ВВЕДЕНИЕ

ВВЕДЕНИЕ

Предатели предают прежде всего себя самих.

Плутарх

Самое выразительное в нем — это глаза.

Они притягивают к себе ваш взор больше, чем шрам, пересекающий лоб, чем все его необычное лицо, треугольную форму которого еще больше подчеркивает рыжеватая борода. Когда он с вами разговаривает, он не глядит на вас, а его искристо-голубые глаза с черными зрачками смотрят куда-то поверх вашей головы с выражением какой-то непроницаемой замкнутости, которая бывает во взглядах следователей.

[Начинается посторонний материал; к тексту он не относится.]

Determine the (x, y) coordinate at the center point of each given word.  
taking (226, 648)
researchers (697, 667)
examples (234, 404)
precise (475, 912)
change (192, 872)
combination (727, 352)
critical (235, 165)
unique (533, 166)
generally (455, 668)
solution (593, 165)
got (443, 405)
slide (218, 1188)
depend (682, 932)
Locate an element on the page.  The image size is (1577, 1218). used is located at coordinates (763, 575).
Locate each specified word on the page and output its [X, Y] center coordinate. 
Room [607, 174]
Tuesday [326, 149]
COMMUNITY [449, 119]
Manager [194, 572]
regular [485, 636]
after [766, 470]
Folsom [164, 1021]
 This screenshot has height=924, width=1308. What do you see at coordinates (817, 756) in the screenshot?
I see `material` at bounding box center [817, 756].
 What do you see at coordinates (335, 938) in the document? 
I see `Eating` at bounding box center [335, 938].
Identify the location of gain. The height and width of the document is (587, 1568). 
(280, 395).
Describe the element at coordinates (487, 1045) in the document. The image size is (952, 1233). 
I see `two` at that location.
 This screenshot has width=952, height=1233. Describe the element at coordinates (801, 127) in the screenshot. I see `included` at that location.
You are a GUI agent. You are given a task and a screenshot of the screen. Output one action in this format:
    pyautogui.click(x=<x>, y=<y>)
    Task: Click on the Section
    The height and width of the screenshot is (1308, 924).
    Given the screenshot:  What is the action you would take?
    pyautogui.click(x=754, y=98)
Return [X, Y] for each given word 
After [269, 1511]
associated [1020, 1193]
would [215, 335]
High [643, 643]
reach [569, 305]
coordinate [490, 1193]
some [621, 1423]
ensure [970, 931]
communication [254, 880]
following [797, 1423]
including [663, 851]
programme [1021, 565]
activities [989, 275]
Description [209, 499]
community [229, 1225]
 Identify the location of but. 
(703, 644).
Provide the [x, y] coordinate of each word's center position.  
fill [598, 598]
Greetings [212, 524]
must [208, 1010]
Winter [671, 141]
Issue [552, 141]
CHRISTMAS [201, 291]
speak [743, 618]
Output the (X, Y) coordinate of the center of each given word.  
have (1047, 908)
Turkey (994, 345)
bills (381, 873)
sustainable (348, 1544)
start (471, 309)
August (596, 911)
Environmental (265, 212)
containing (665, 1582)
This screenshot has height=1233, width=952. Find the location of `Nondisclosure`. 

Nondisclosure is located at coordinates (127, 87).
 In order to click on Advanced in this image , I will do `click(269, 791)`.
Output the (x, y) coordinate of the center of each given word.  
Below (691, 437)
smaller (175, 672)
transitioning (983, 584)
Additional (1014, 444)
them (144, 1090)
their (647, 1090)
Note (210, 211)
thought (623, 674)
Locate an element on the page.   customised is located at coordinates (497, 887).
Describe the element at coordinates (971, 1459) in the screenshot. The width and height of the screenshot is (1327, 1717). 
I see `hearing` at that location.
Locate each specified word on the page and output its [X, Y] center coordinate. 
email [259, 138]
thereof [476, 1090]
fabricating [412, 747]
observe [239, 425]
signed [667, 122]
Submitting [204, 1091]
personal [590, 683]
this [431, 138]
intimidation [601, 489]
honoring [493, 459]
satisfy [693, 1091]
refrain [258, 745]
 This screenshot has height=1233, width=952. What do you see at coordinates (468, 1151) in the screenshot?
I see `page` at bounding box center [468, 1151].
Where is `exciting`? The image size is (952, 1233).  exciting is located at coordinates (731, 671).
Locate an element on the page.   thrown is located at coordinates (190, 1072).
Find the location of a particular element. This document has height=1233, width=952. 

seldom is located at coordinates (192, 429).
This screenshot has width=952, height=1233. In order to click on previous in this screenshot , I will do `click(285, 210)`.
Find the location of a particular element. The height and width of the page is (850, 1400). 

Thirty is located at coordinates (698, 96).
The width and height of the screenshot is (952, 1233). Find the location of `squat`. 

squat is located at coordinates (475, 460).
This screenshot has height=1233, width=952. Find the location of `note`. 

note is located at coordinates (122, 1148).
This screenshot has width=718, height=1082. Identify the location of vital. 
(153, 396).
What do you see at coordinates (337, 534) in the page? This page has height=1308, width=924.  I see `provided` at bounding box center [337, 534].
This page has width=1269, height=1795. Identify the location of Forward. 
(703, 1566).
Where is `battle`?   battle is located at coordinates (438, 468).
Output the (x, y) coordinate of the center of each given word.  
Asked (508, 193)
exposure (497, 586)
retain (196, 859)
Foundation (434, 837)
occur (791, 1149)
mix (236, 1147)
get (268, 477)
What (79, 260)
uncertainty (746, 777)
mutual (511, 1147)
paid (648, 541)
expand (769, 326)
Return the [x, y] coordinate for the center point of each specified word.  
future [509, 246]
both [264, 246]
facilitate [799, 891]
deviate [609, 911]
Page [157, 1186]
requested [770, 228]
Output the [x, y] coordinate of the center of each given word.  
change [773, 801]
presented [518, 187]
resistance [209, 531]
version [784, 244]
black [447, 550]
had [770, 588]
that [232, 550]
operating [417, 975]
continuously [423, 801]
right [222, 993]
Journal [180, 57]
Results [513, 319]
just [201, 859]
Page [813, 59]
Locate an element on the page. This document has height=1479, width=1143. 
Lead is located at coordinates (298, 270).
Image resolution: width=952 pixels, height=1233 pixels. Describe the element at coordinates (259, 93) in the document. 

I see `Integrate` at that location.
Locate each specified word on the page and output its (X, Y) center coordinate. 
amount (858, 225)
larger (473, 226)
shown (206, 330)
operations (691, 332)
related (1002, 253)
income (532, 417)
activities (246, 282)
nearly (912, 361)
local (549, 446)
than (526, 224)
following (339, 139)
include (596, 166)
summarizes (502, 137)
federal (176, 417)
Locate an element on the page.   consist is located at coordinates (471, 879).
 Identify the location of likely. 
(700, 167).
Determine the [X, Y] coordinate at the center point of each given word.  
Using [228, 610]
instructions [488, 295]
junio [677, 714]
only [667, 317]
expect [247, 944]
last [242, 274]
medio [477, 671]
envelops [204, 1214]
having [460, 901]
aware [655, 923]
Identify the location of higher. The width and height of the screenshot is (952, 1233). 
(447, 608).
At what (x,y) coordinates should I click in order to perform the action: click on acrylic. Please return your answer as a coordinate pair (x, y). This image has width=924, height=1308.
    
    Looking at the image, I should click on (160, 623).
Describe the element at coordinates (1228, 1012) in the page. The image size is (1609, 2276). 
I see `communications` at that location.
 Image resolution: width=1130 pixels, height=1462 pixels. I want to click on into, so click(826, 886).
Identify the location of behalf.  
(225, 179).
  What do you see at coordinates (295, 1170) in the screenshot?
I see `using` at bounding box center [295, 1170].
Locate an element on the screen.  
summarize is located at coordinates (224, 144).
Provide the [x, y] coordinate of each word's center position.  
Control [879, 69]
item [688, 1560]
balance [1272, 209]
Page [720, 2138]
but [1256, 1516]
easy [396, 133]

Александр Исаевич Солженицын — лауреат Нобелевской премии, человек, которого за три месяца до начала этого повествования отвергла родина и фотографии которого в то время наводняли витрины западноевропейских книжных магазинов, украшали обложки иллюстрированных журналов и крупным планом появлялись на экранах телевизоров, — сидел в квартире чешского эмигранта д?ра Голуба на цюрихской Цвайаккерштрассе.

Он сидел спиной к окну — к майскому, по-южному знойному в Швейцарии солнцу, к далеким силуэтам Альп, к зеленому газону, заполнявшему пространство между белыми корпусами жилых зданий, а лицом — к представительному собранию чешских эмигрантов. Сидел, слегка наклонившись вперед, в кресле тонкой, филигранной работы стиля Людовика XV, которое до смешного контрастировало с его плотной и неотесанной фигурой.

Солженицын пил чай «по-русски» — с сахаром вприкуску. Его часы все еще отстукивали время по-московски: шли на два часа вперед. На нем был свитер, закрывающий шею, который он носил на манер косоворотки, и ручной работы туфли, напоминающие мужицкие лапти царских времен.

— Я не собираюсь поддаваться, не собираюсь принимать какое-то выдворение, — скажет мне Александр Исаевич позже. — Я русский…

В комнате тихо. Слышны лишь отдаленный городской шум Цюриха и звучное прихлебывание Александра Исаевича.

Наконец чай допит. Солженицын поднимает глаза. Напротив него на тахте, в креслах и на одолженных у соседей кухонных табуретках сидят чешские эмигранты… Национальные социалисты, народники, христианские демократы, фашисты, так называемые социал-реформисты и несколько молодых, обросших и грязных маоистов.

У дверей стоят юноша и девушка, чемпионы по борьбе каратэ, телохранители лауреата Нобелевской премии Александра Солженицына. Сзади выглядывает щеголеватый доктор Прженосил — личный врач выдворенного писателя.

Атмосфера таинственности, исключительности и напряженности окутывает Александра Исаевича Солженицына, это ощущают все с первого мгновения. Александр Исаевич приехал на эту встречу в автомобиле с задернутыми занавесками, чтобы избежать взглядов агентов КГБ, которые, как он убежден, следят за ним. Точное время сбора было сообщено приглашенным лишь за час до начала.

— Осторожность никогда не повредит, — сказала хозяйка квартиры. — Александр Исаевич испытывает страх. Он боится, что будет похищен и возвращен в Советский Союз. Опасается покушения.

Да это и понятно, ведь он многое пережил и заслуживает в конце концов покоя.

В первый момент вы и не замечаете, как, войдя в мир Александра Солженицына, попадаете в страну противоречий и нелепостей. Как-то не сразу вам приходит в голову, что абсолютно нелогично и нелепо выдворять кого-либо из страны, с тем чтобы потом с невероятными трудностями и огромным риском, ценой политического скандала похищать его и возвращать обратно. В тот момент никто толком и не сообразил, что если бы советские власти на самом деле покушались на жизнь Александра Солженицына, то они ведь могли бы свести с ним счеты, так сказать, дома и со всеми удобствами.

Репутация бывшего офицера-фронтовика, узника, большого писателя и бесстрашного оппозиционера вполне оправдывает наличие занавесок в машине, присутствие личного врача и чемпионов по каратэ.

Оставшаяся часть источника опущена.